Un journaliste au front :
caméra au poing
Un journaliste au front



« Si ça dégénère, ils vont s’en prendre aux médias, alors tu suis mes instructions très rapidement » : c’est ainsi que Jesse Rosenberg met en garde celui qui le serre de près depuis deux ans, Santiago Bertolino. Le réalisateur a suivi le reporter en Égypte, pour couvrir les élections et le procès des journalistes d’Al-Jazeera; en Cisjordanie, à Gaza et Israël, alors qu’une troisième intifada se pointait le bout du nez; et enfin à la frontière de la Turquie et de l’Irak, sur les traces de ceux qui combattent l’État islamique. Un parcours exténuant, passionnant, dangereux, fondamental.

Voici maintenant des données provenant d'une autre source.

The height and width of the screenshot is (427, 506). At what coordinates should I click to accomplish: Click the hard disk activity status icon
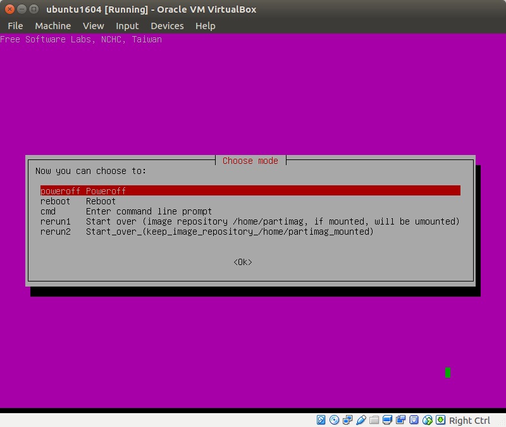click(x=321, y=420)

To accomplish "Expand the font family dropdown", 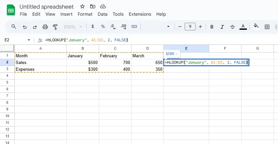I will click(x=168, y=27).
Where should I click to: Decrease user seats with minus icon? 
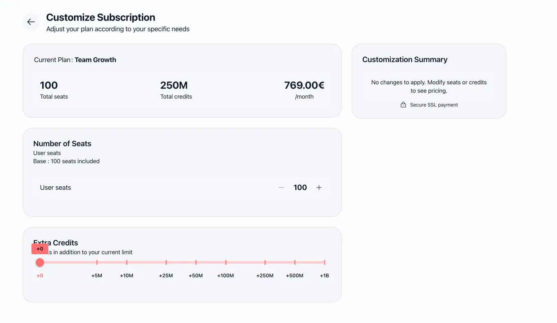coord(281,187)
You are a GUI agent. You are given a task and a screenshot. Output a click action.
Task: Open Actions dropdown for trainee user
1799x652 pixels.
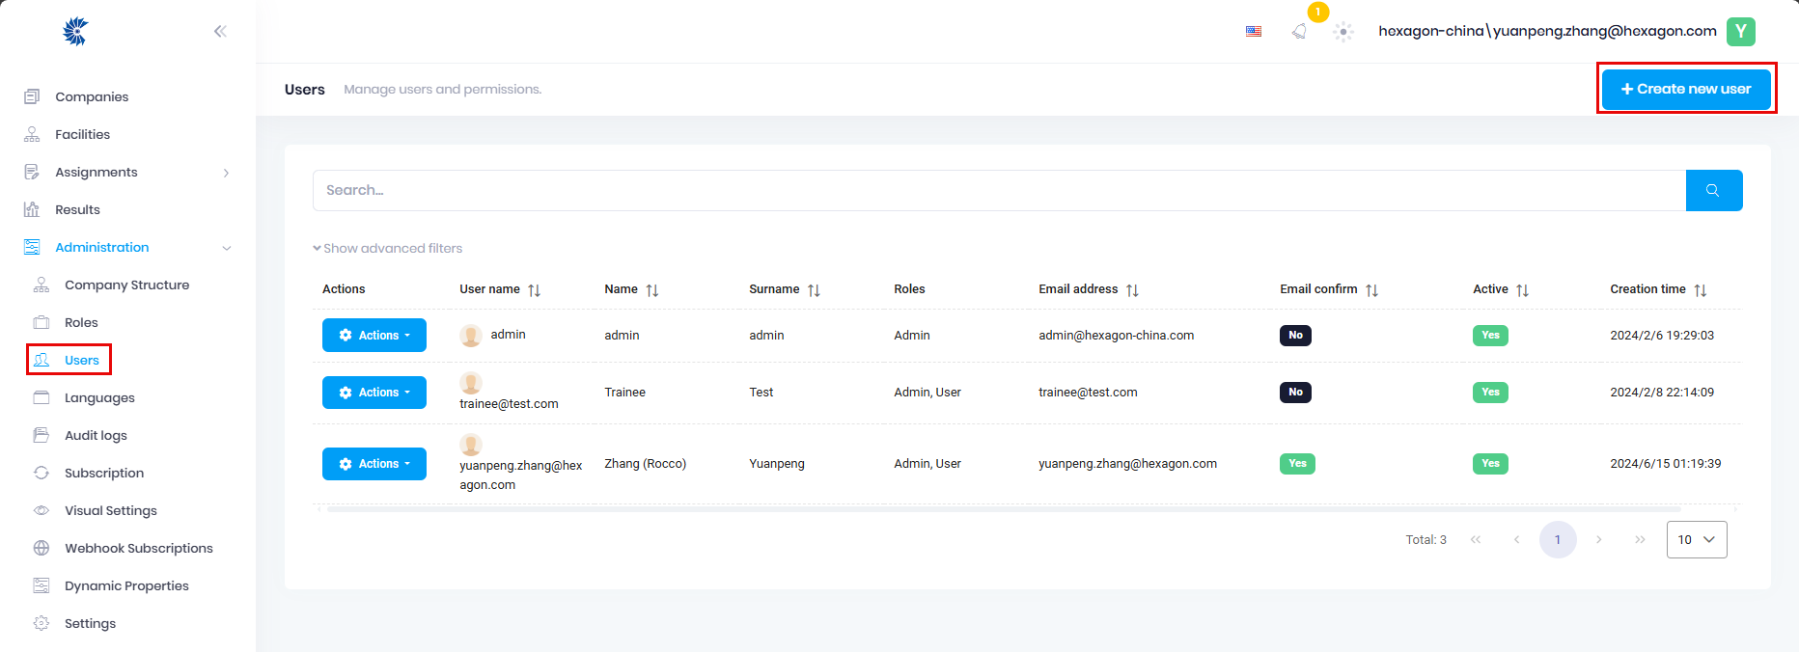[x=374, y=393]

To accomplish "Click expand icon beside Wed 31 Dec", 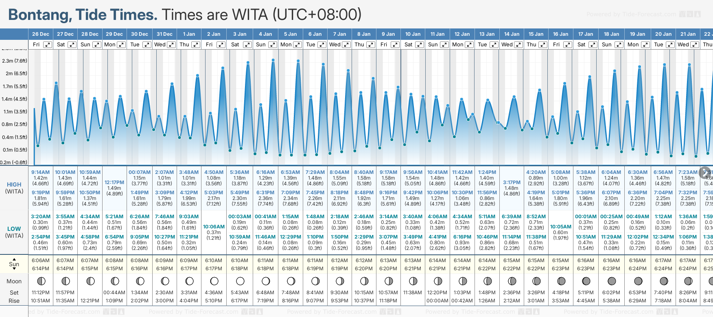I will (x=171, y=45).
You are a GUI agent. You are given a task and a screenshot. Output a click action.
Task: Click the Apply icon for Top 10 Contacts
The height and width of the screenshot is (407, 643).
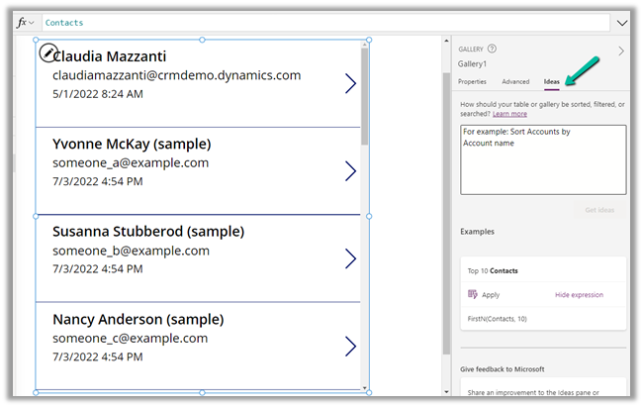(473, 294)
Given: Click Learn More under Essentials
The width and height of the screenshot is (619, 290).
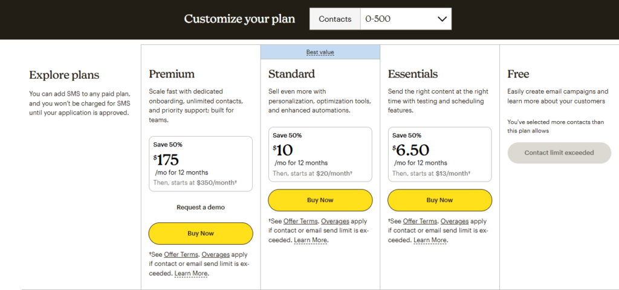Looking at the screenshot, I should click(x=430, y=240).
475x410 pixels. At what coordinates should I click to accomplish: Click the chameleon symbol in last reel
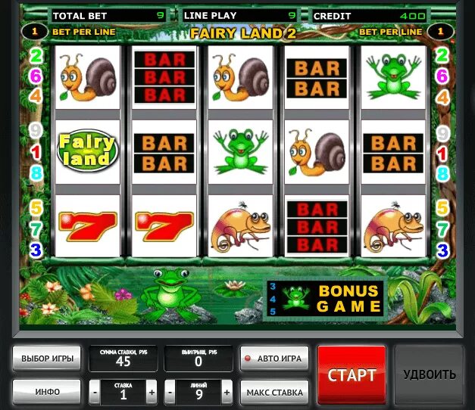pos(393,226)
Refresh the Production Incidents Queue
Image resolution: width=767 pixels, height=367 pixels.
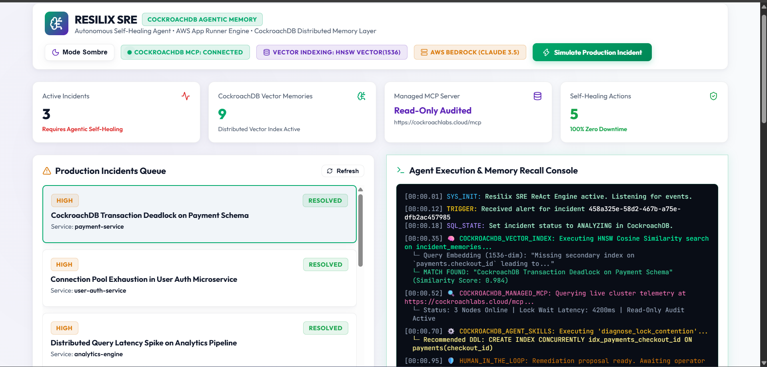click(x=343, y=171)
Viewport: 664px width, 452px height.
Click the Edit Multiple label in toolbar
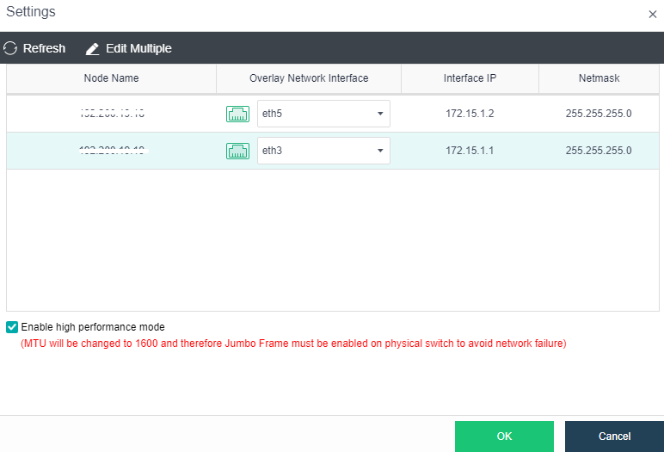tap(138, 48)
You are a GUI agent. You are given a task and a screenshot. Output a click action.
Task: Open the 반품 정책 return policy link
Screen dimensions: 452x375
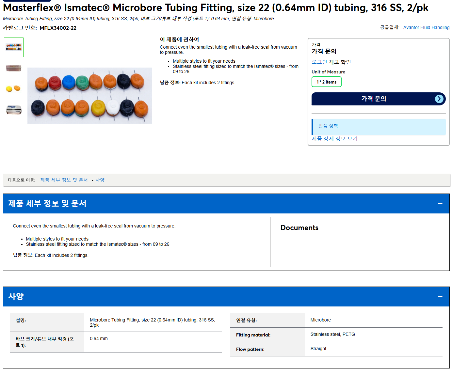328,126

Un journaliste au front est le deuxième long-métrage documentaire du montréalais Santiago Bertolino après Carré rouge sur fond noir, réalisé dans l’urgence du printemps érable en 2012. Il débute à Toronto, alors que Rosenberg profite d’un bref retour pour aller chez le dentiste et dîner chez ses parents. Mais son véritable chez-lui, c’est le Moyen-Orient, cette poudrière qui semble maintenant dicter tout le sort du monde et que le commun des mortels éviterait d’emblée pour son prochain voyage. Rosenberg est un journaliste indépendant. Il n’est lié par aucun contrat d’exclusivité et collabore autant au Monde diplomatique, au Toronto Star, au Guardian qu’au Daily Beast. Il propose lui-même ses sujets. Les pitchs qu’il rédige à ses éditeurs, assortis de budgets détaillés, lui prennent autant de temps que les articles en eux-mêmes. C’est une nouvelle réalité médiatique. Et comme toujours, la médaille à deux côtés : pile, la précarité; face, l’indépendance. Et cette dernière variable est plus que jamais essentielle.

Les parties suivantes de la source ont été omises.